◆ Job: Repeat the text of each item below word for word, leaving out the pictures.
[Start Extracted records]
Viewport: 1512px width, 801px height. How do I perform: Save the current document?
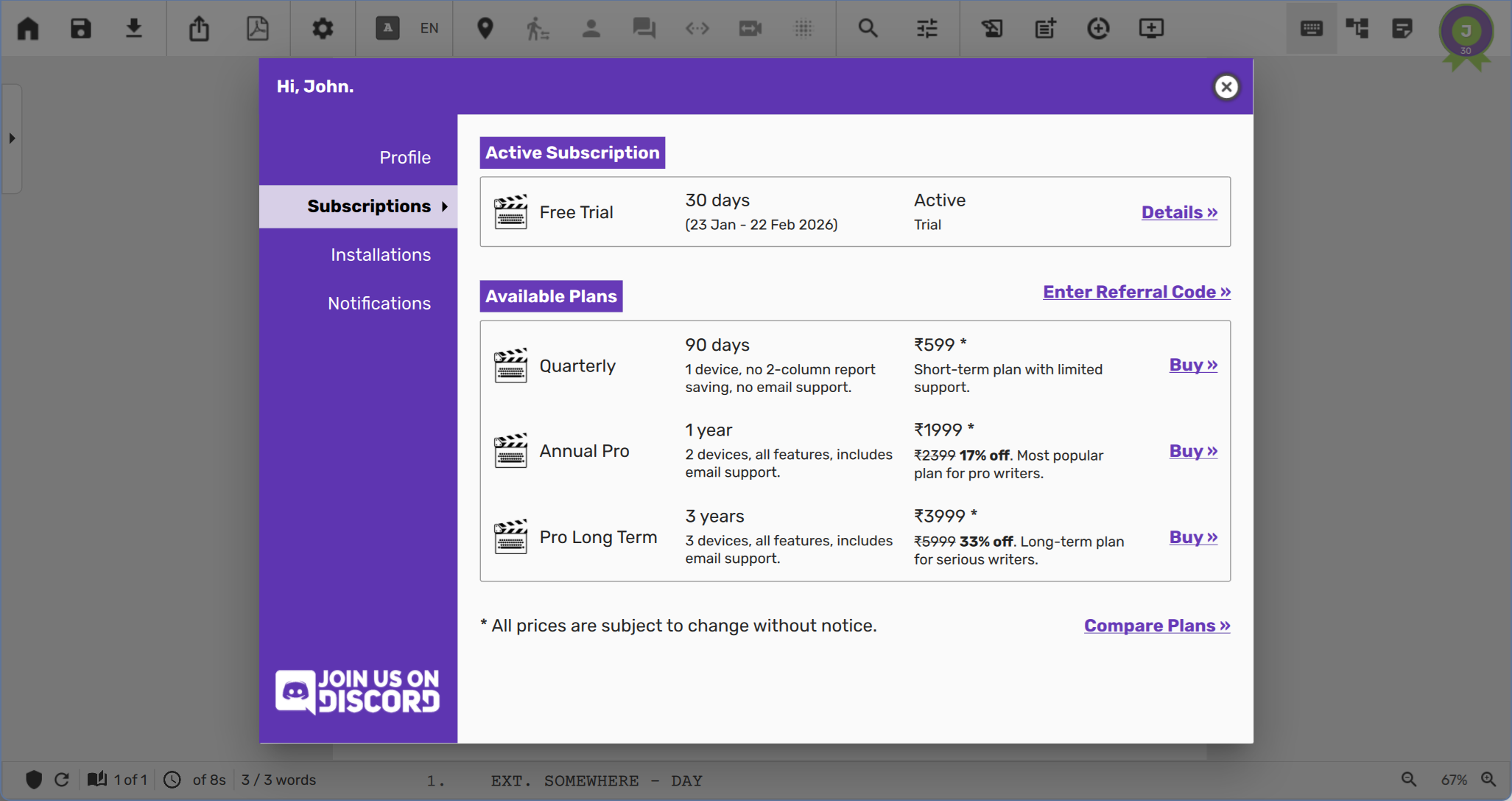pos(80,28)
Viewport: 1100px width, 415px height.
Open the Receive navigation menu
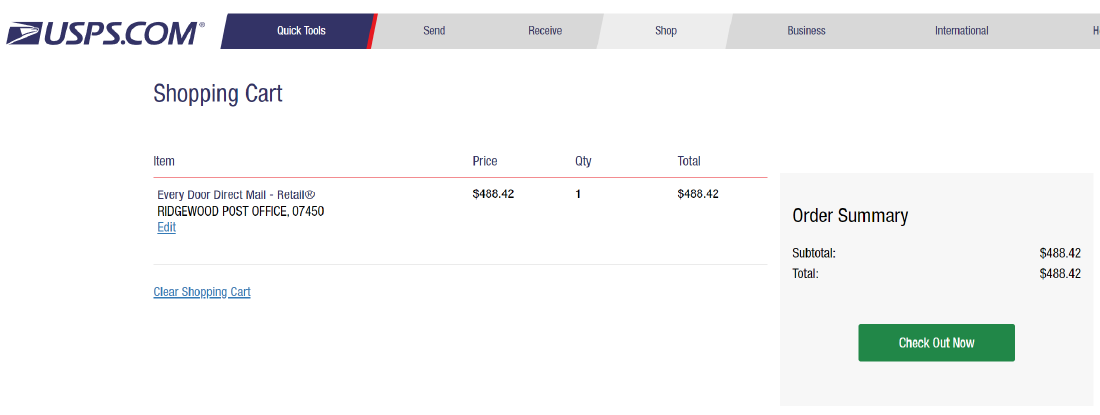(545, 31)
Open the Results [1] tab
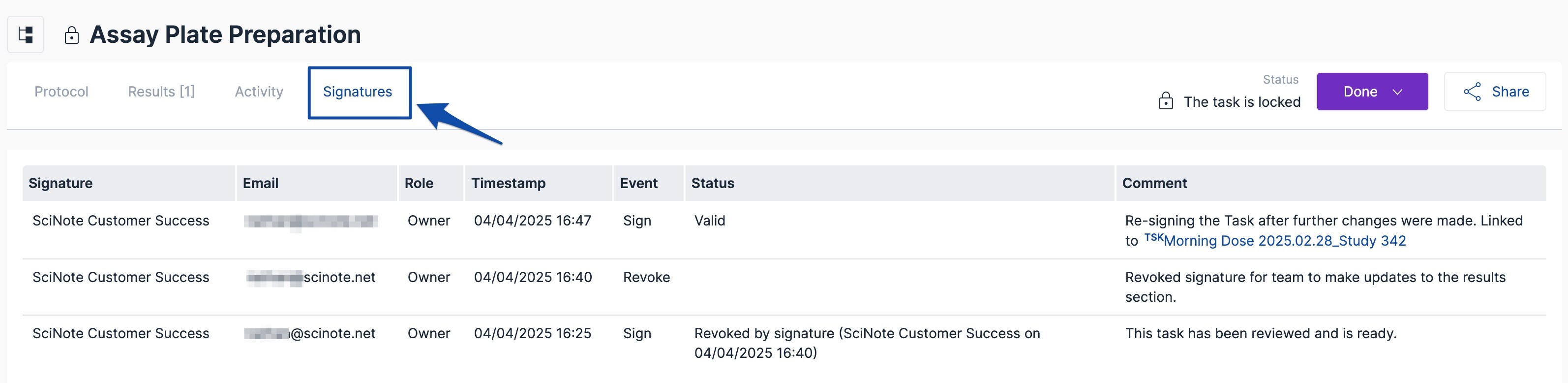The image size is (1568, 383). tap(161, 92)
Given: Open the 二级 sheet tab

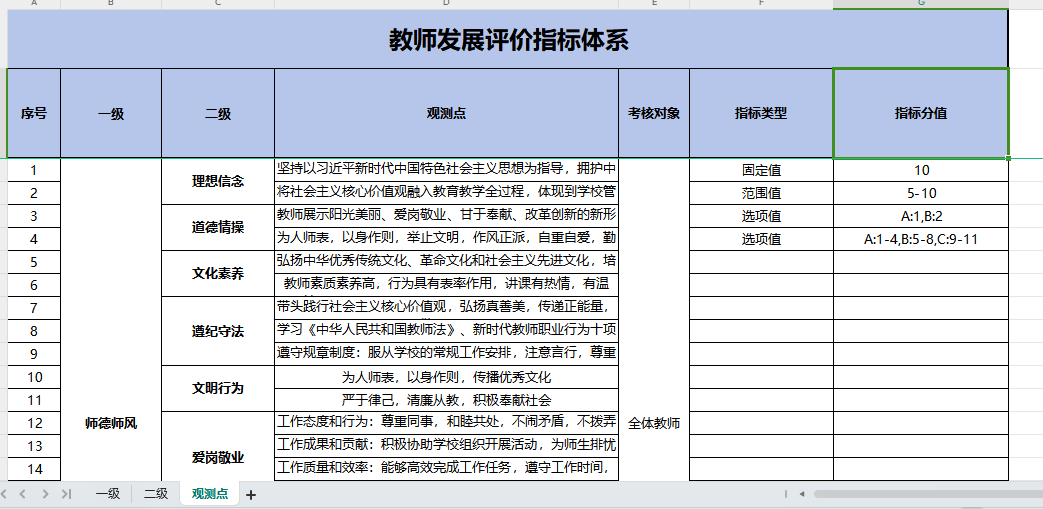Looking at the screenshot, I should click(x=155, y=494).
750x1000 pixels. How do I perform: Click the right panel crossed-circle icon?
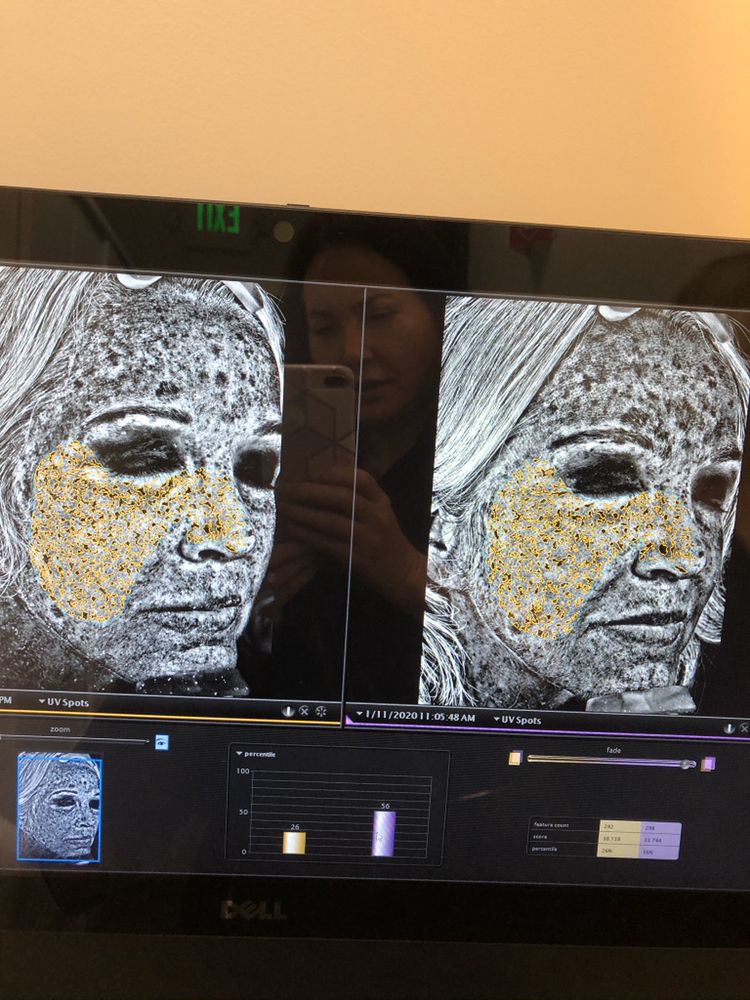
[End Extracted records]
◆ Completed task:
Viewport: 1512px width, 801px height. How do I perform: Save the current document?
pos(80,28)
Viewport: 1100px width, 415px height.
Open the Receive navigation menu
(545, 31)
Open the Results [1] tab
The image size is (1568, 383). tap(161, 92)
Given: Open the 二级 sheet tab

Looking at the screenshot, I should click(x=155, y=494).
750x1000 pixels. How do I perform: Click the right panel crossed-circle icon?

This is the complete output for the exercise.